Skip to content

jbikker/tinybvh

Folders and files

NameName
Last commit message
Last commit date

Latest commit

 
 
 
 
 
 
 
 
 
 
 
 
 
 
 
 
 
 
 
 
 
 
 
 
 
 
 
 
 
 
 
 
 
 
 
 
 
 
 
 
 
 
 
 
 
 
 
 
 
 
 
 
 
 
 
 
 
 
 
 
 
 
 
 
 
 
 
 
 
 
 
 
 
 
 
 
 
 
 
 
 
 
 
 
 
 
 
 
 
 
 
 
 

Repository files navigation

TinyBVH

Single-header BVH construction and traversal library written as "Sane C++" (or "C with classes"). Some C++11 is used, e.g. for threading. The library has no dependencies.

TinyOCL

Single-header OpenCL library, which helps you select and initialize a device. It also loads, compiles and runs kernels, with several convenient features:

  • Include-file expansion for AMD devices
  • Multi-argument passing
  • Host/device buffer management
  • Vendor and architecture detection and propagation to #defines in OpenCL code
  • ..And many other things.

Bistro

To use tinyocl, just include tiny_ocl.h; this will automatically cause linking with OpenCL.lib in the 'external' folder, which in turn passes on work to vendor-specific driver code. But all that is not your problem!

SUPPLIED RECORDS
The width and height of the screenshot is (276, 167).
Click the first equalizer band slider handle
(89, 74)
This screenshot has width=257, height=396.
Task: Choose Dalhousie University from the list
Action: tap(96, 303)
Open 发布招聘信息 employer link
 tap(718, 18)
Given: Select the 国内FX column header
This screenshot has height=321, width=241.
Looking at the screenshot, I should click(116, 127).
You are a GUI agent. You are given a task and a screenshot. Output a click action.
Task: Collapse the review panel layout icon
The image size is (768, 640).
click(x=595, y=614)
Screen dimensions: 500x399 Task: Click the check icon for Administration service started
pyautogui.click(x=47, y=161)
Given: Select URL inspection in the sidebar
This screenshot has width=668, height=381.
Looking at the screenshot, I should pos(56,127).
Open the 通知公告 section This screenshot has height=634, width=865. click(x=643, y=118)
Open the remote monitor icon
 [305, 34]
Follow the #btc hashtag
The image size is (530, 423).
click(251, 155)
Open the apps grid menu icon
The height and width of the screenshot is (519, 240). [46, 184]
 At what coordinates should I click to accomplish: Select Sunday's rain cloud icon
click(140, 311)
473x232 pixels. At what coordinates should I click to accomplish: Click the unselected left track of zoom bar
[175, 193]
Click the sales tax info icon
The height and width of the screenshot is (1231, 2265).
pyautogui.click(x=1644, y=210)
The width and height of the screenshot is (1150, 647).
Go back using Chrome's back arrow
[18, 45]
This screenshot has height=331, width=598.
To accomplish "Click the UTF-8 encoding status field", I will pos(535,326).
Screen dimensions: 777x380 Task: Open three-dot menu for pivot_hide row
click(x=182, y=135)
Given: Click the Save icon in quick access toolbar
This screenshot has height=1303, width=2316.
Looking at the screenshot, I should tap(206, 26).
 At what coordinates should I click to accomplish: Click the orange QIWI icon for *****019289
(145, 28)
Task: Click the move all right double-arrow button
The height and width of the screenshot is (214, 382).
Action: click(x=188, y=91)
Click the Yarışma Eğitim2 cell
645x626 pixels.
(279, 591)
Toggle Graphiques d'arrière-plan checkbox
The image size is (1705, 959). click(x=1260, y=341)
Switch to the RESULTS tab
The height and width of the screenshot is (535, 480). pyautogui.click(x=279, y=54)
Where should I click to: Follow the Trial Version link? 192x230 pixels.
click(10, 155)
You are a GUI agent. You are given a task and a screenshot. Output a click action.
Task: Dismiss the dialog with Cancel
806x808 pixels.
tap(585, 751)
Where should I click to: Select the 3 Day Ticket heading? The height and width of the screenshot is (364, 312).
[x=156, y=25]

EXERCISES
(A) Write out the part of the tinybvh page that starts at "Single-header OpenCL library, which" and ends at "not your problem!".
(B) On the tinybvh page, which file do you include to use tinyocl?

ANSWERS TO THE TASKS
(A)
Single-header OpenCL library, which helps you select and initialize a device. It also loads, compiles and runs kernels, with several convenient features:

  • Include-file expansion for AMD devices
  • Multi-argument passing
  • Host/device buffer management
  • Vendor and architecture detection and propagation to #defines in OpenCL code
  • ..And many other things.

Bistro

To use tinyocl, just include tiny_ocl.h; this will automatically cause linking with OpenCL.lib in the 'external' folder, which in turn passes on work to vendor-specific driver code. But all that is not your problem!

(B) tiny_ocl.h